Unfortunately,  this shade of blue gets 'dithered' when saved in a gif, so the text appears spotted.  Such a gaffe would get hoots and hollers from a web designer.  I left this here as an indication of the sometimes almost endless tweaking that's needed to get graphics 'just right'.  gifs only use 256 colors and dither when they get a color they can't handle.  jpegs and other graphics formats handle more colors, so the user gets a warning when an image is converted to a gif that colors may be dropped.

Choosing a darker shade of blue works to get rid of the dithering.  Choosing png for the format would, too, since it maps more colors without dithering.  Choosing jpeg would make the color correct, too, and would result in a smaller image, but it wouldn't let us fix the next problem, which requires 'transparency' to be set...

Notice that the white background from Paint's canvas blocks the quadrille background at the left of this webpage.  This can be remedied by making the background color of the gif 'transparent'.
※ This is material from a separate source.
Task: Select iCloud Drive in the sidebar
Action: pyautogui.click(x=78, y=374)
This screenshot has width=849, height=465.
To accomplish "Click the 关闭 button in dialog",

Paint won't do this, (or at least I haven't figured out how it does) but the Photo Editor makes it easy...

 

  • Adding transparency with Photo Editor

    Here is the last gif above opened in the Photo Editor.  The little 'Set Transparent Color' button makes the mouse pointer into a little wand that is clicked over the color that needs to be set as transparent.

    Slide6.JPG (31553 bytes)

    Clicking it gets a dialog box where the algorithm for matching the color can be accept a range of 'similar' colors to make transparent.  For our purposes, White is White and no changes are needed.

    Slide7.JPG (22562 bytes)

    The transparent areas are shown by the 'checkerboard pattern' showing thru the graphic in Paint.